Data items:
Start of Block
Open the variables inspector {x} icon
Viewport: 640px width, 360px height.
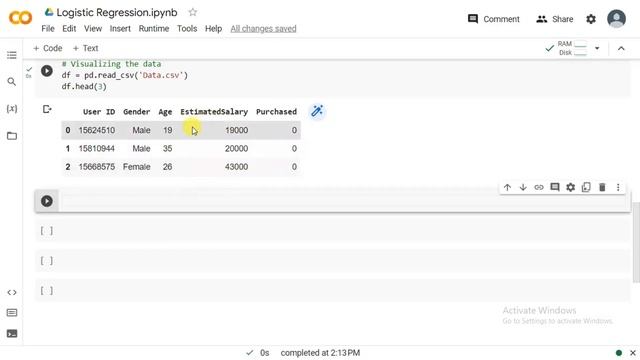tap(11, 109)
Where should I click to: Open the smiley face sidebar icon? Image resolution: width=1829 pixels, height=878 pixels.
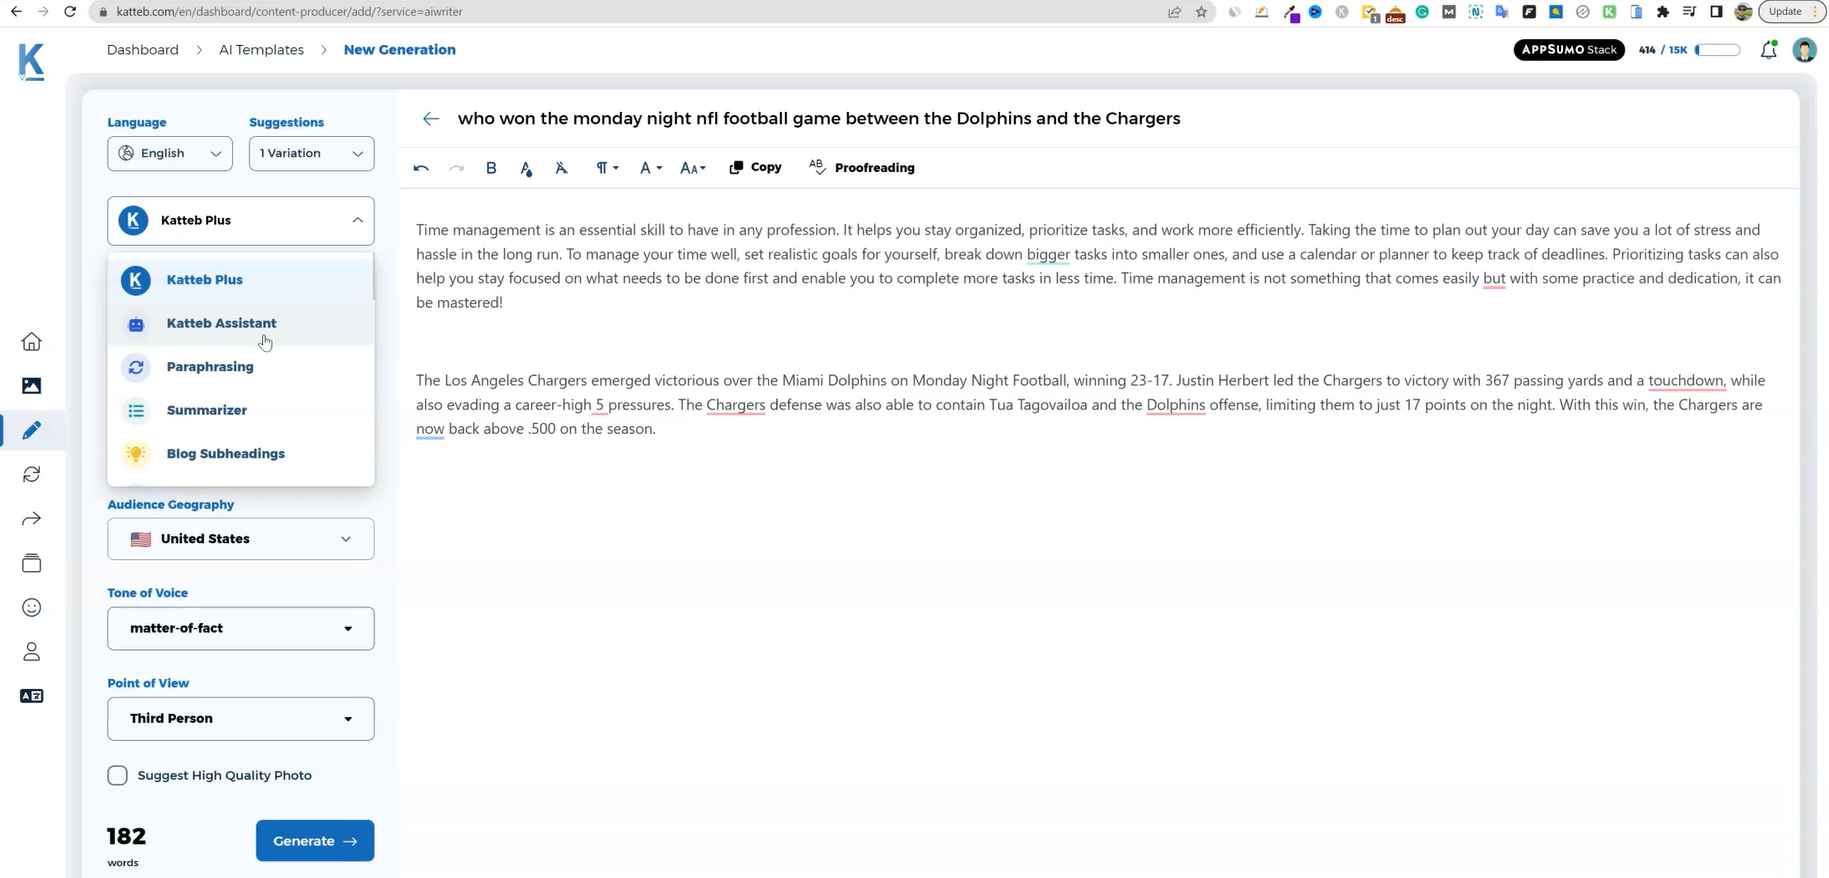tap(32, 608)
End of Block
_WHAT THE EXERCISE ASKS_: Your answer should consist solely of the lines from the one with "Viewport: 640px width, 360px height." through the last line of the entries, restated word for word, with the pictures omitted.

_ANSWER BOX_:
Viewport: 640px width, 360px height.
tap(11, 109)
Where should I click to: Open the smiley face sidebar icon? Image resolution: width=1829 pixels, height=878 pixels.
tap(32, 608)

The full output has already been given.